▶ _PROBLEM_:
Go through the entries, filter for the word "dropdown", and copy every line that has it.

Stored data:
******************************
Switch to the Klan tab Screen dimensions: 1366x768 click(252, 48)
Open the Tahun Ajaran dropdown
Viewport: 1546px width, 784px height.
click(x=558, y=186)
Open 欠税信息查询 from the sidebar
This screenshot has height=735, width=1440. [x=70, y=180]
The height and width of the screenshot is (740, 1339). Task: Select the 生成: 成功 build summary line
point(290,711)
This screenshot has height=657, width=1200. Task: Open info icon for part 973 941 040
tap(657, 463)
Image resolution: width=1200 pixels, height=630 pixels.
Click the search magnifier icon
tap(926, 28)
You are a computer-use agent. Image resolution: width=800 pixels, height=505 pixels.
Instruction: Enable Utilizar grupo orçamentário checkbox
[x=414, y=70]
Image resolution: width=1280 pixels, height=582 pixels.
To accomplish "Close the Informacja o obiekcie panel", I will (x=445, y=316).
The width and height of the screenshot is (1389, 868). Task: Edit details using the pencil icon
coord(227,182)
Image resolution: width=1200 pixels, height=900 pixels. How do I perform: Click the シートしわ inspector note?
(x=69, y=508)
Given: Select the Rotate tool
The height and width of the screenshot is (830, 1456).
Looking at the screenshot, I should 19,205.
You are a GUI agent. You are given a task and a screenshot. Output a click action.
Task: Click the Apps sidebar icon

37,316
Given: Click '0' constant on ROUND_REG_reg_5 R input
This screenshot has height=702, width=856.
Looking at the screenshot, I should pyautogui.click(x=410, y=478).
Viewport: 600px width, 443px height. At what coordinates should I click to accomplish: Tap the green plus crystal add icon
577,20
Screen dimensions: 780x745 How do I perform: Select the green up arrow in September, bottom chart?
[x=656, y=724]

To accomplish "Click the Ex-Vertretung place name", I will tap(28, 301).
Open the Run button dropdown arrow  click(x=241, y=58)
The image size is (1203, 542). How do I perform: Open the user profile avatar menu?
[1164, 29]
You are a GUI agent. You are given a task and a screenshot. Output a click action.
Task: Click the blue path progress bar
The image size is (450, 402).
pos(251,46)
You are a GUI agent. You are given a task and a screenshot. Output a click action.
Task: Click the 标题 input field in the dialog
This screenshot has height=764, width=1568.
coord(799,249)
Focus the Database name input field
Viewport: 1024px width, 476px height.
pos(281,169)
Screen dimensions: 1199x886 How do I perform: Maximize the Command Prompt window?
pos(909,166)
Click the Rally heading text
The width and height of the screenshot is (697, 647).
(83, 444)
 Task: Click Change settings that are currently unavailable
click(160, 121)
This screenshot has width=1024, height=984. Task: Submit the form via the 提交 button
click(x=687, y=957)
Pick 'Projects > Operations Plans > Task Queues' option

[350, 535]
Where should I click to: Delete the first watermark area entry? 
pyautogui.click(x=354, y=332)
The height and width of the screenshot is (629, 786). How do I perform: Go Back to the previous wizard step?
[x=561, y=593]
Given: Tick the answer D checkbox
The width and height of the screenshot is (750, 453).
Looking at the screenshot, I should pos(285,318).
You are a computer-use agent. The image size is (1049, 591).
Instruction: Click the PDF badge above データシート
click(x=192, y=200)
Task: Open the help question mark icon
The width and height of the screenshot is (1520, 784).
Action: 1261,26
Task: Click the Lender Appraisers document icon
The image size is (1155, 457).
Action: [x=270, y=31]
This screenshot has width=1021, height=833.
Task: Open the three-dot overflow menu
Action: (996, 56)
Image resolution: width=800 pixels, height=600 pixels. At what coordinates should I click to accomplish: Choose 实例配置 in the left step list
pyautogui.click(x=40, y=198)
******************************
▶ _YOUR SOLUTION_:
Open the Tahun Ajaran dropdown
Open the Run button dropdown arrow  click(x=241, y=58)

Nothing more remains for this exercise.